Editor's Note: Over the years we have received more requests for this magnetic stripe information than any other, with a mix of technical and application information. However, if you feel yourself glazing-over through some of the technical data, be sure and see the section “What does this mean to my campus?” for your strategic reference and then forward this to your technical staff for their entertainment!
Few would argue that the most important technology in the campus card market has been and remains the magnetic stripe. Nearly every campus card has that black stripe on the back, regardless of other technologies that might be included. The barcoded cards and even the smart cards issued to date still rely on the mag stripe to drive many of the on-campus applications. Off-campus, any program working with a financial institution depends on the mag stripe to drive ATM and point-of-sale purchasing functions.
The International Organization of Standards (ISO) laid the groundwork for the physical dimensions of magnetic stripe cards as we now know them in IS 7810, then began mapping the standardized layout for the data tracks in IS 7811.
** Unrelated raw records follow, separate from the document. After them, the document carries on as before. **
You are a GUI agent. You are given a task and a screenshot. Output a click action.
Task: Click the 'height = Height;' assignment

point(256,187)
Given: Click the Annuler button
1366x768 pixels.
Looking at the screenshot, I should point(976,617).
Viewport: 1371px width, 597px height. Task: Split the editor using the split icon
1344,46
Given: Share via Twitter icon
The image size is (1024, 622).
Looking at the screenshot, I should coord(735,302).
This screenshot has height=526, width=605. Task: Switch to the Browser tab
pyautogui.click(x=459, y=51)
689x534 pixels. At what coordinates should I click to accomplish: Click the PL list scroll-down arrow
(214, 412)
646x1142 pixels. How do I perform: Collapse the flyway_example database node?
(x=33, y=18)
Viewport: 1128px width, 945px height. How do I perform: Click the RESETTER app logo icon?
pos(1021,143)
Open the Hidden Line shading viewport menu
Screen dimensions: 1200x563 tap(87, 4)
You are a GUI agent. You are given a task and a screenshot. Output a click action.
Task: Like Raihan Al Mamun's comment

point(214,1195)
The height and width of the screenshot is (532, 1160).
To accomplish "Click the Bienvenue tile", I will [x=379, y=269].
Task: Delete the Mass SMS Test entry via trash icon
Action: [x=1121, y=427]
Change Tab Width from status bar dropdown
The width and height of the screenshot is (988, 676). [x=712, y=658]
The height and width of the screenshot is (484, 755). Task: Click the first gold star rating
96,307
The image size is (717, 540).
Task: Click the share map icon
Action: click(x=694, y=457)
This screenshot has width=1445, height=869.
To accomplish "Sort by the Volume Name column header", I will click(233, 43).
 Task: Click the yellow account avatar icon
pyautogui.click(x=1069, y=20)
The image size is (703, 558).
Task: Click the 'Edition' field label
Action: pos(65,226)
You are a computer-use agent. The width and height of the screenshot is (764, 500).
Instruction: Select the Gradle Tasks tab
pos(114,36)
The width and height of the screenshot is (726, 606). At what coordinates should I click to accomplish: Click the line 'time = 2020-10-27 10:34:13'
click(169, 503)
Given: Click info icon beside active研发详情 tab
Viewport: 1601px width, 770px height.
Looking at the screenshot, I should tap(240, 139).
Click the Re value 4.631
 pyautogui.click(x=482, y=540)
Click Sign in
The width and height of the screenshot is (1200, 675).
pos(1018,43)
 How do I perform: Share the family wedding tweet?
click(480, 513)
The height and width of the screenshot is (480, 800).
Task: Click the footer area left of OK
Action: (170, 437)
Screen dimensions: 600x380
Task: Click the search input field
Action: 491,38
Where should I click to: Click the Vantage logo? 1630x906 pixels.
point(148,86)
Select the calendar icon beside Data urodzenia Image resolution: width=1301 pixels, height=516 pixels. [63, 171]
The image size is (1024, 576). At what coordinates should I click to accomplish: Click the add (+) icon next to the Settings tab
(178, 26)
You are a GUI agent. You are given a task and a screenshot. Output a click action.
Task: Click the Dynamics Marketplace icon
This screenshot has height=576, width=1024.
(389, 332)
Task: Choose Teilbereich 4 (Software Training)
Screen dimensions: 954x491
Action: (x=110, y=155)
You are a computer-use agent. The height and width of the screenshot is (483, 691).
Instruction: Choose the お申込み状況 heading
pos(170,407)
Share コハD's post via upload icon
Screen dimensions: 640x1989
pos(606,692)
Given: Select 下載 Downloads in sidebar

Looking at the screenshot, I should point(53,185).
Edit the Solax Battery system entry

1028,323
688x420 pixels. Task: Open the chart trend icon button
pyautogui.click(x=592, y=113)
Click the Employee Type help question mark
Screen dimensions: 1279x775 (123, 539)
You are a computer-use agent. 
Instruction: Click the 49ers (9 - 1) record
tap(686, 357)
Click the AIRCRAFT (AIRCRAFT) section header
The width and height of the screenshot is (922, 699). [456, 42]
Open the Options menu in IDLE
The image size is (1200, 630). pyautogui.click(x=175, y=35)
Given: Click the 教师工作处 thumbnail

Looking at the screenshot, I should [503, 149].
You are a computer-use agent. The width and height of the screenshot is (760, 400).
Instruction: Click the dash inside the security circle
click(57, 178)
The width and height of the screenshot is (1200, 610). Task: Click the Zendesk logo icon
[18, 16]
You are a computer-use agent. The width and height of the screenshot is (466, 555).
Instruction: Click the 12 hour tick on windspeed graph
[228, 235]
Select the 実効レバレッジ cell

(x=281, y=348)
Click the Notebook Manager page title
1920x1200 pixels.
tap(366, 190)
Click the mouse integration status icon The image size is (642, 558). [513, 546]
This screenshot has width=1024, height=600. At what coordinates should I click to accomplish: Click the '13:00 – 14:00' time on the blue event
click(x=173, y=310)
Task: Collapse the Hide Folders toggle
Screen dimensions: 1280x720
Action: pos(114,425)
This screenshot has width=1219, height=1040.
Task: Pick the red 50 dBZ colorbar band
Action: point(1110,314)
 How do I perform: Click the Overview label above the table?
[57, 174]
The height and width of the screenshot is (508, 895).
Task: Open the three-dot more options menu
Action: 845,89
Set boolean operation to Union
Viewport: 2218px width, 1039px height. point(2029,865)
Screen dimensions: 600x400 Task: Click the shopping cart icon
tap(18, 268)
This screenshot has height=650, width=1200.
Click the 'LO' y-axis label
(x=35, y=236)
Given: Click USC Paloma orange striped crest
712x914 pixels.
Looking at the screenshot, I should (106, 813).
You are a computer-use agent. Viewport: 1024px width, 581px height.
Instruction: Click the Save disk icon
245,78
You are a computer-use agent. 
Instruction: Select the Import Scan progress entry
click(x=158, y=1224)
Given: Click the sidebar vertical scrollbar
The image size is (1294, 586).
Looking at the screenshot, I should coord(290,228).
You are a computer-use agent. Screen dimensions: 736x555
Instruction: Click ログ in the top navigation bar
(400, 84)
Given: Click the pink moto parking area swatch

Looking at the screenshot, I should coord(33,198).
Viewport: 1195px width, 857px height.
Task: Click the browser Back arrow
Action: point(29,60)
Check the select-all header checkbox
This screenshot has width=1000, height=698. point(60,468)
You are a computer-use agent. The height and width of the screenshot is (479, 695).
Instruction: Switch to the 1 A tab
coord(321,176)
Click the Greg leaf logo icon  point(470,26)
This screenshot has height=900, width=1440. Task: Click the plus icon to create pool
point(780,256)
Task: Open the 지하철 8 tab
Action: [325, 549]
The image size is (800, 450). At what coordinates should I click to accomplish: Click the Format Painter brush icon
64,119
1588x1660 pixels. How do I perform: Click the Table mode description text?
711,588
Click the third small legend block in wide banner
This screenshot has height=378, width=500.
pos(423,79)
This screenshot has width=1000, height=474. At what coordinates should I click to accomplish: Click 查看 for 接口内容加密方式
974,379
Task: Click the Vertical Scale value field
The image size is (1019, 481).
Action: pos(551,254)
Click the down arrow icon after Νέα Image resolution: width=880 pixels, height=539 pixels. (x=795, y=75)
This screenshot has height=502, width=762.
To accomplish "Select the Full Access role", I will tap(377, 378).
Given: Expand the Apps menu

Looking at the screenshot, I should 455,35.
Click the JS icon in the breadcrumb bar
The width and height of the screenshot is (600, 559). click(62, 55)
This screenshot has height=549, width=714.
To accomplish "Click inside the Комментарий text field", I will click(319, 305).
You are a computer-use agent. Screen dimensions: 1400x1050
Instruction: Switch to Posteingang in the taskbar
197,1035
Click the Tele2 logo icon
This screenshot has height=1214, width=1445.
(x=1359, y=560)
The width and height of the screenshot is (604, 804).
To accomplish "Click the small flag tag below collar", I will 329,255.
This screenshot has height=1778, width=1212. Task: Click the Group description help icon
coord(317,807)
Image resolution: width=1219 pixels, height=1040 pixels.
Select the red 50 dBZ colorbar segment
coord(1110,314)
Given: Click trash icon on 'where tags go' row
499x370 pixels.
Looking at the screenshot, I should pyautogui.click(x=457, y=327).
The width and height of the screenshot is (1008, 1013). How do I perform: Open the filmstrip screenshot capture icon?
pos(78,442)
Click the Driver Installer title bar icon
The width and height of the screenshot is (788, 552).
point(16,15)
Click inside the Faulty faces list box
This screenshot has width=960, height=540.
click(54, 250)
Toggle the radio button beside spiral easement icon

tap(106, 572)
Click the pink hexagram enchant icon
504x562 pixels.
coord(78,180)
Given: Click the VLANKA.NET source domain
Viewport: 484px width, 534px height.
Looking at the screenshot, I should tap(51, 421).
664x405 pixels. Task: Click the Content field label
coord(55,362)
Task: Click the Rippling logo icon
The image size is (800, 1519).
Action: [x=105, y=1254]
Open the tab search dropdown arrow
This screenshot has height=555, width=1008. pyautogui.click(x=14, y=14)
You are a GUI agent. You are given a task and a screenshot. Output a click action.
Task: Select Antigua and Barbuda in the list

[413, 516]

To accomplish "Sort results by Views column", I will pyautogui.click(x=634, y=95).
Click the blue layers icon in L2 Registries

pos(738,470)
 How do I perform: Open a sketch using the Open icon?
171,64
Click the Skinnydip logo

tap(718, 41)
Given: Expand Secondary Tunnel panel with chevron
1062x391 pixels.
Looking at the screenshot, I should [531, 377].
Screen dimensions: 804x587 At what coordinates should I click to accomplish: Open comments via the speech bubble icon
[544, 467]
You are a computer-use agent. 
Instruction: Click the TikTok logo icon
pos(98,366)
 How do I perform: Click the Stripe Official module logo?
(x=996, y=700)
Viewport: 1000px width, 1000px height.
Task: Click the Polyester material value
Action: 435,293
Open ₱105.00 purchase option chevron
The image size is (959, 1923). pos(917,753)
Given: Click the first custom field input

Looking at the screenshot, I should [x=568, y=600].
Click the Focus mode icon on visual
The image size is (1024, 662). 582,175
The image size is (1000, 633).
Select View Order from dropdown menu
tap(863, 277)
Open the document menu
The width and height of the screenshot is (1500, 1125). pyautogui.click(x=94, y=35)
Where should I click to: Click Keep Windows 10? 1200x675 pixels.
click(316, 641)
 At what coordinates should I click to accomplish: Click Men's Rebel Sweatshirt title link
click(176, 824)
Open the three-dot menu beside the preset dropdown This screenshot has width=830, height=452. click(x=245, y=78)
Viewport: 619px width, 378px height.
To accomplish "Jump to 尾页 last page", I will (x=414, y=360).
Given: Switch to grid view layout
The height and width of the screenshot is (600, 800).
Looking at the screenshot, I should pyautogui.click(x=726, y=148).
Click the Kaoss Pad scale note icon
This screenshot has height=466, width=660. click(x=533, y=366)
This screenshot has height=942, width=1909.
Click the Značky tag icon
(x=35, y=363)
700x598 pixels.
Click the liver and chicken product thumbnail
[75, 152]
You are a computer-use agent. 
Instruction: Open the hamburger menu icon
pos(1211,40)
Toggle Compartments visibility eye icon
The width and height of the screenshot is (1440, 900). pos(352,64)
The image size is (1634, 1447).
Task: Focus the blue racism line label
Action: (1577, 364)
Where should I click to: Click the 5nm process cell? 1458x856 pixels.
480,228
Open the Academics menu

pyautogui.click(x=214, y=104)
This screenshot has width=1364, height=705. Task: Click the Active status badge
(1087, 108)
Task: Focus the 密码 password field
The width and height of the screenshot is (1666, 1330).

Looking at any of a handful of cards likely to be in your wallet or purse reveals the physical dimensions set by the ISO technical committee for information processing (TC 97). But you cannot see the data with the naked eye. What is in that 0.33 inch by 3.375 inch stripe that has made this such an important on enduring technology? Many are surprised at the small amount of data actually stored on a magnetic stripe, likely because of its many applications and uses.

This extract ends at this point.